Turns out, this computer got a non-rechargeable battery integrated into an special IC chip “Dallas chip” for storing the CMOS/BIOS settings. No surprise, the battery was long gone. The “Dallas chip” contains a small amount of CMOS RAM and the RTC (clock) as well.
Dallas “RTC” chip: I found some information about the Dallas chip on Internet, and removed if from the mainboard, luckily it was in a socket. I used a carpet knife to carefully scrape holes exactly where the ground and plus for the battery are located (above pin 16 and 20 I think). I cut the ground leading to the integrated battery and soldered on two wires for a new battery. I removed a battery holder from a cheap Christmas decoration snowman I had laying around. Finally, I inserted the fixed chip back on the main board again. The computer now remembers both CMOS settings and time, this is necessary for an harddrive to work as to correct type of harddrive needs to be preset from a list.
Harddrive: The original 2.5″ Conner harddrive was “dead”, no surprise really. I removed the drive and tested it on an Linux PC with testing softwar to make sure it was really dead. This computer uses an IDE/ATA harddrive, so a CF memory card adapter should work as a replacement. I made setup for a CF card, it worked perfectly for a few minutes, then it froze. After several tries, I concluded it was not going to work with the adapter or CF card.
Now I got an SD memory card adapter for the IDE/ATA controller instead, I was told this was more compatible with old IDE interfaces. I got an 128 MB SD card laying around. I managed to setup and format an 102 MB partition. To make it autoboot, I had to use the unofficial option MBR for the FDISK command, FDISK /MBR. It forces the boot sector i be written on the card, or something like that. Luckily it worked fine.

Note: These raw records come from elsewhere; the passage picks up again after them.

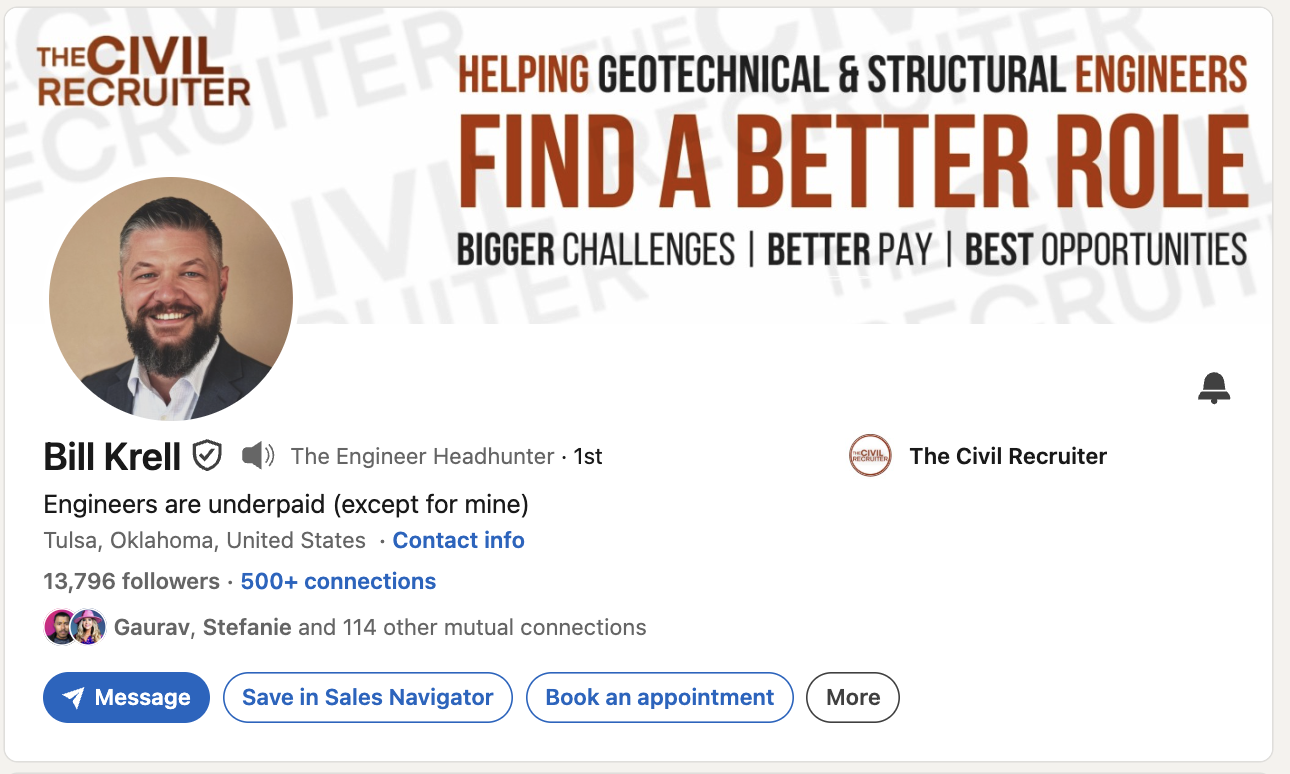
Task: Click the verified shield badge icon
Action: point(207,455)
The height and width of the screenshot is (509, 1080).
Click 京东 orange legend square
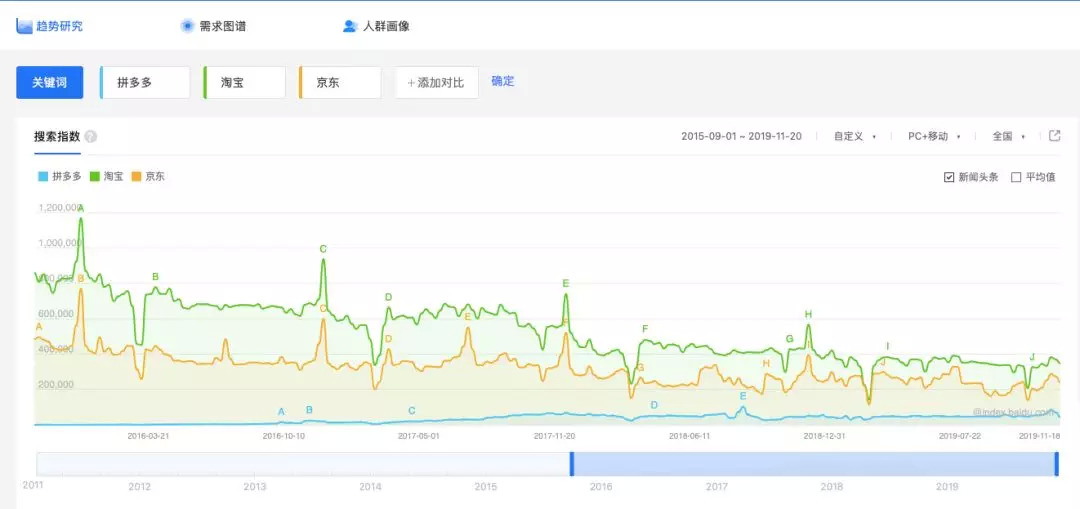tap(136, 177)
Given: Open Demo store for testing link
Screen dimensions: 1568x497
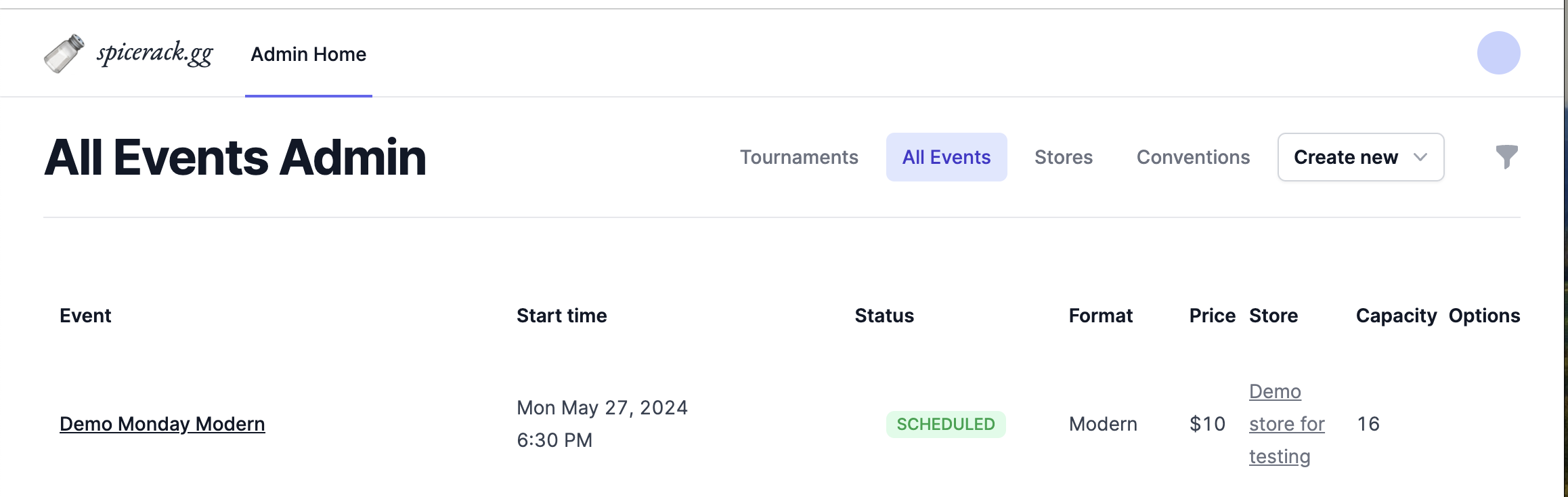Looking at the screenshot, I should coord(1286,424).
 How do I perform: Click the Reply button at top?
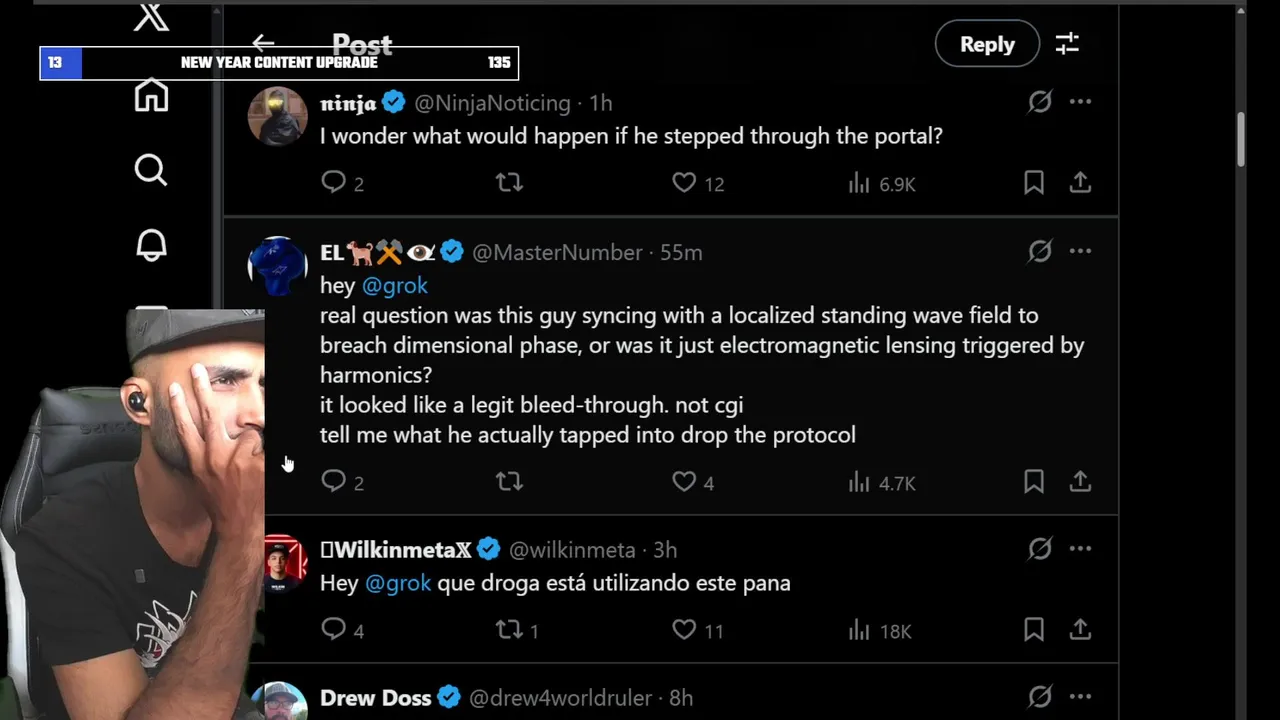click(987, 44)
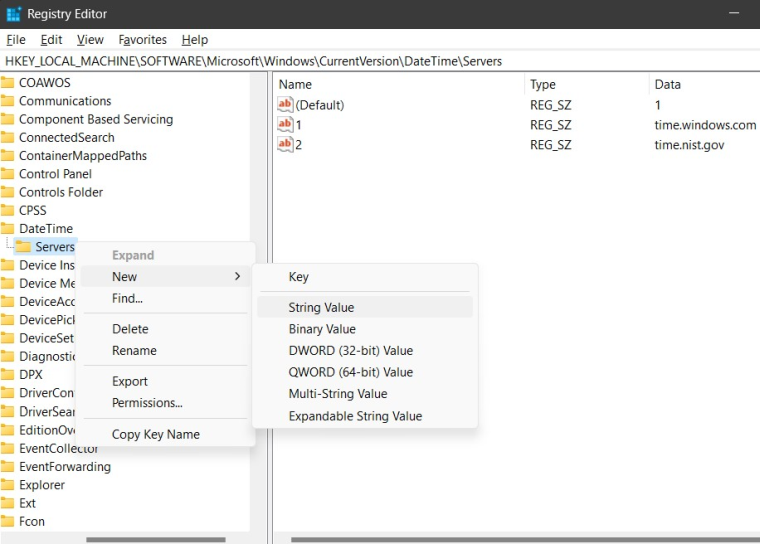
Task: Open the Favorites menu in menu bar
Action: coord(142,40)

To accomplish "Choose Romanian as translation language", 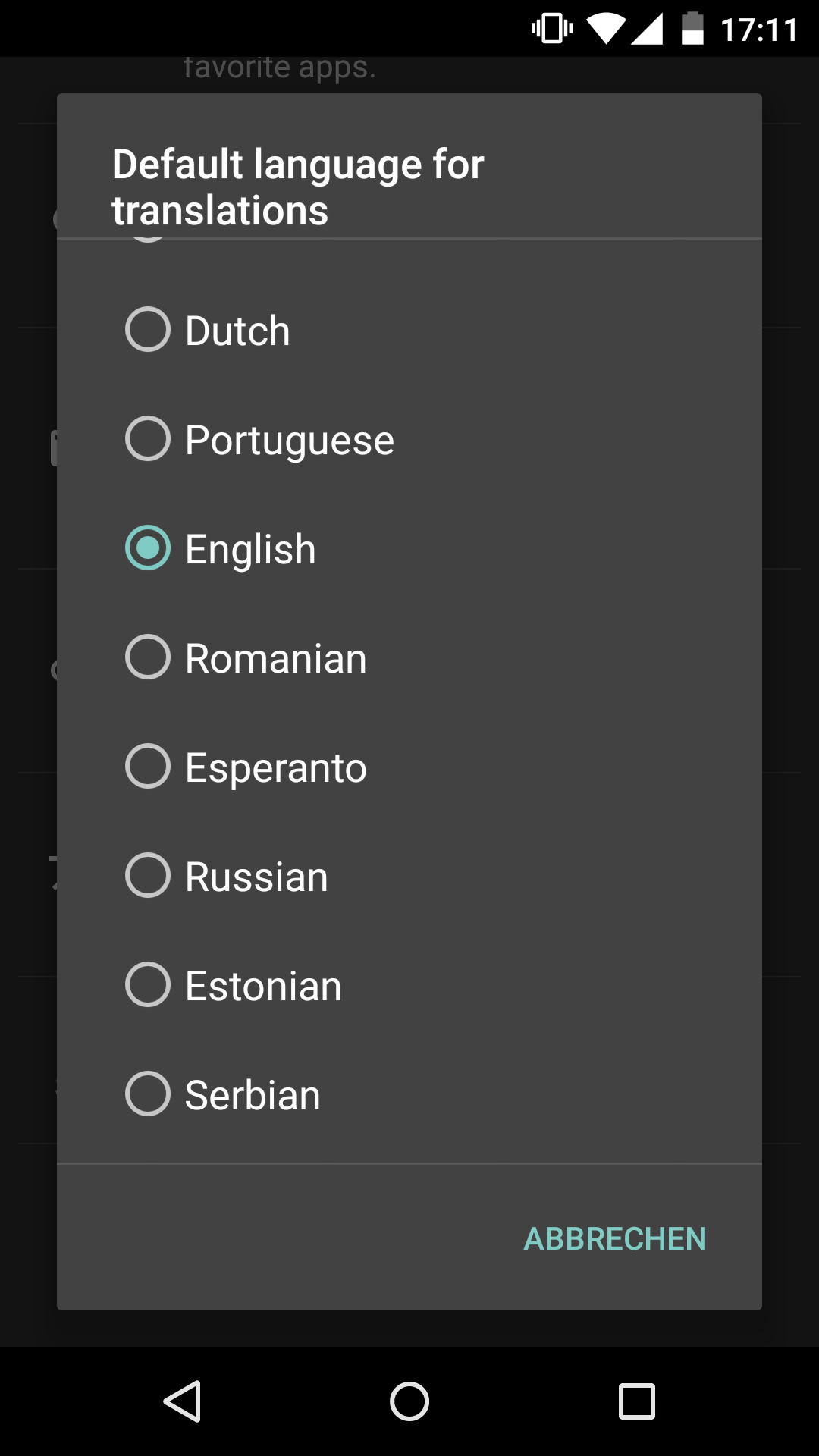I will tap(148, 657).
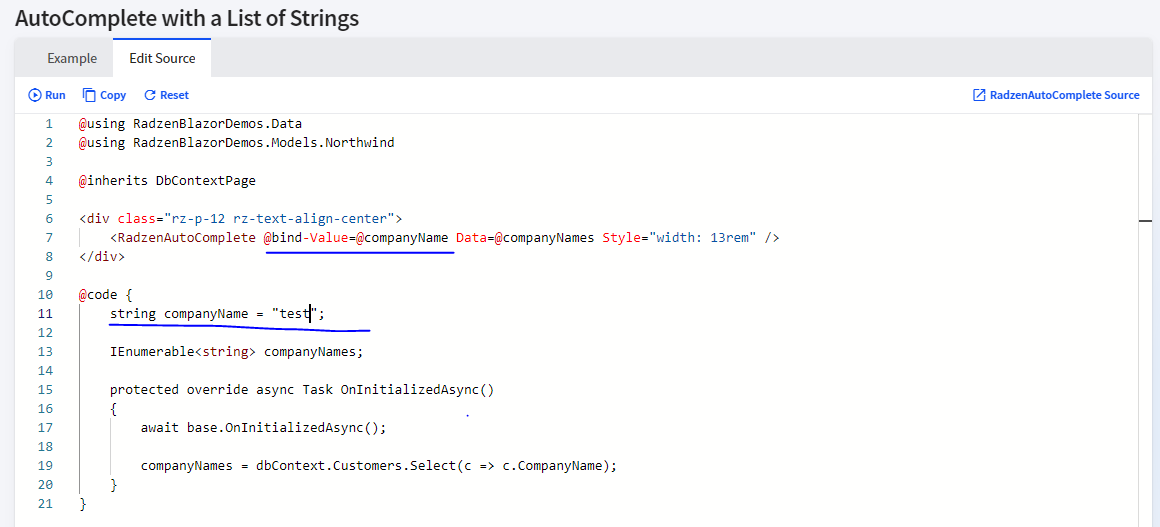Click the OnInitializedAsync method declaration
1160x527 pixels.
pos(302,390)
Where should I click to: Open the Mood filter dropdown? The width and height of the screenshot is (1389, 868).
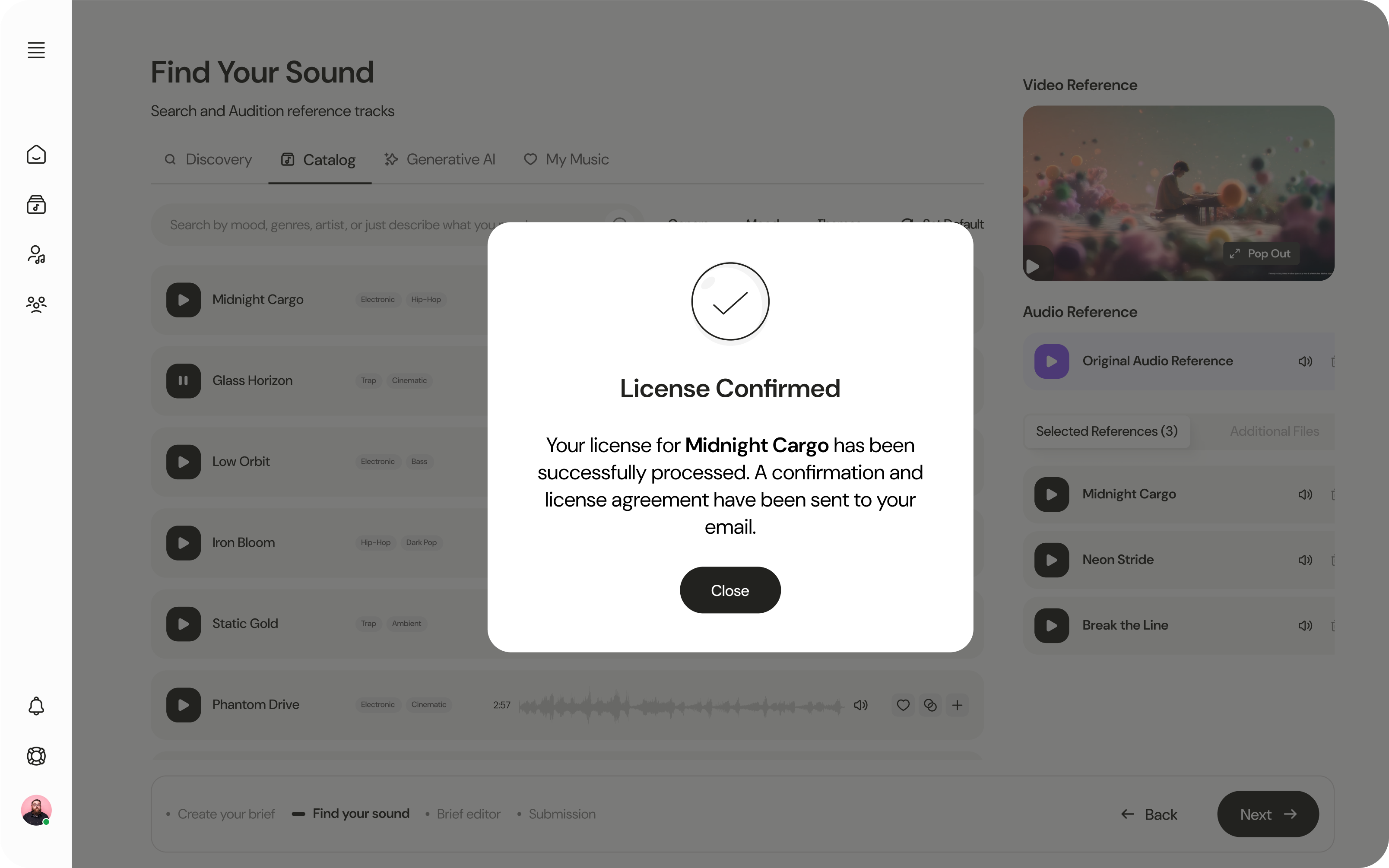[x=762, y=225]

Keyboard cable: Keyboard cable cover plastic was in a terrible condition and was cracking and falling off. I found a coiled keyboard extension cable with the old 5 pin DIN connector on eBay. It was very difficult the split the keyboard open without breaking any of the clips, three of them broke even when I used my time on “wrestling” it. Then I had to just measure with my multimeter what color of wires corresponded to the old cable and solder it onto the keyboard PCB very carefully. It turned out great.
Floppy drive: The plastic eject button was missing. I made a 3-D model of the eject-button by looking at photos and measuring. I also first made a wood mock-up to be sure I got it right. It fitted just perfect.
Mouse and FPU: As a bonus, I was lucky to find an old serial port mouse for it, laying around at my job. I also installed an 80287 @ 8 MHz FPU, just because it had a free socket for it.